(Entries for locating words and elements)
▬▬▬▬▬▬
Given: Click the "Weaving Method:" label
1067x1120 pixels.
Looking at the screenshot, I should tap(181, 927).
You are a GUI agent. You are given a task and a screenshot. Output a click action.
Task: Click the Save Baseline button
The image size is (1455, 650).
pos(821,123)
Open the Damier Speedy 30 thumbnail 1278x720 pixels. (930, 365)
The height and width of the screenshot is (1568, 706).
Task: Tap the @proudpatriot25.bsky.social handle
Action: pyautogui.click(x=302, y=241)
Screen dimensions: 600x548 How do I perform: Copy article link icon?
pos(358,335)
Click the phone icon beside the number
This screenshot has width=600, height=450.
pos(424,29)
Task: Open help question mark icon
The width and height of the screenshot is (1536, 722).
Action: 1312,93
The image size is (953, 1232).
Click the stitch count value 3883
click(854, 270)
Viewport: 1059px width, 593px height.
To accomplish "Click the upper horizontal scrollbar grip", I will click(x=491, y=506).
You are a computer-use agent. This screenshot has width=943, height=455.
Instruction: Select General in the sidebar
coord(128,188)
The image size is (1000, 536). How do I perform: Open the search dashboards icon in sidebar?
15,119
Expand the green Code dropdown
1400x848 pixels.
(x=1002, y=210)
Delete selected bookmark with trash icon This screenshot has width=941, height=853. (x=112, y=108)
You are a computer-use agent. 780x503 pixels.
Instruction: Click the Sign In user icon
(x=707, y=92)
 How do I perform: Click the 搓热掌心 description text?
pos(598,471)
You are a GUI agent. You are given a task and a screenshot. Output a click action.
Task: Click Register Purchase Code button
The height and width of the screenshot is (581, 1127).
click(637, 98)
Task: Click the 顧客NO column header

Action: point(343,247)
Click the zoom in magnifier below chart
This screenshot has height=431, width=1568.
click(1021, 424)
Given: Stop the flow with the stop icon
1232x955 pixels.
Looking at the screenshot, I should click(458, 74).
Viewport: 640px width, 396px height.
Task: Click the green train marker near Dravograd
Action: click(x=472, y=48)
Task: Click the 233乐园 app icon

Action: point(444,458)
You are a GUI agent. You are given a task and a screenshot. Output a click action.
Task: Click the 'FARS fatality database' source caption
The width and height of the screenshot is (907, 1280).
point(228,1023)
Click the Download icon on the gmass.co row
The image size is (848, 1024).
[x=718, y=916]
▬▬▬▬▬▬
- **EXERCISE**: Please render the data above as a JSON list of strings, one string per line, leaving out blank lines.

- **SOLUTION TO THIS PROBLEM**:
[
  "Given: Click the \"Weaving Method:\" label",
  "1067x1120 pixels.",
  "Looking at the screenshot, I should tap(181, 927).",
  "You are a GUI agent. You are given a task and a screenshot. Output a click action.",
  "Task: Click the Save Baseline button",
  "The image size is (1455, 650).",
  "pos(821,123)",
  "Open the Damier Speedy 30 thumbnail 1278x720 pixels. (930, 365)",
  "The height and width of the screenshot is (1568, 706).",
  "Task: Tap the @proudpatriot25.bsky.social handle",
  "Action: pyautogui.click(x=302, y=241)",
  "Screen dimensions: 600x548 How do I perform: Copy article link icon?",
  "pos(358,335)",
  "Click the phone icon beside the number",
  "This screenshot has width=600, height=450.",
  "pos(424,29)",
  "Task: Open help question mark icon",
  "The width and height of the screenshot is (1536, 722).",
  "Action: 1312,93",
  "The image size is (953, 1232).",
  "Click the stitch count value 3883",
  "click(854, 270)",
  "Viewport: 1059px width, 593px height.",
  "To accomplish \"Click the upper horizontal scrollbar grip\", I will click(x=491, y=506).",
  "You are a computer-use agent. This screenshot has width=943, height=455.",
  "Instruction: Select General in the sidebar",
  "coord(128,188)",
  "The image size is (1000, 536). How do I perform: Open the search dashboards icon in sidebar?",
  "15,119",
  "Expand the green Code dropdown",
  "1400x848 pixels.",
  "(x=1002, y=210)",
  "Delete selected bookmark with trash icon This screenshot has width=941, height=853. (x=112, y=108)",
  "You are a computer-use agent. 780x503 pixels.",
  "Instruction: Click the Sign In user icon",
  "(x=707, y=92)",
  " How do I perform: Click the 搓热掌心 description text?",
  "pos(598,471)",
  "You are a GUI agent. You are given a task and a screenshot. Output a click action.",
  "Task: Click Register Purchase Code button",
  "The height and width of the screenshot is (581, 1127).",
  "click(637, 98)",
  "Task: Click the 顧客NO column header",
  "Action: point(343,247)",
  "Click the zoom in magnifier below chart",
  "This screenshot has height=431, width=1568.",
  "click(1021, 424)",
  "Given: Stop the flow with the stop icon",
  "1232x955 pixels.",
  "Looking at the screenshot, I should click(458, 74).",
  "Viewport: 640px width, 396px height.",
  "Task: Click the green train marker near Dravograd",
  "Action: click(x=472, y=48)",
  "Task: Click the 233乐园 app icon",
  "Action: point(444,458)",
  "You are a GUI agent. You are given a task and a screenshot. Output a click action.",
  "Task: Click the 'FARS fatality database' source caption",
  "The width and height of the screenshot is (907, 1280).",
  "point(228,1023)",
  "Click the Download icon on the gmass.co row",
  "The image size is (848, 1024).",
  "[x=718, y=916]"
]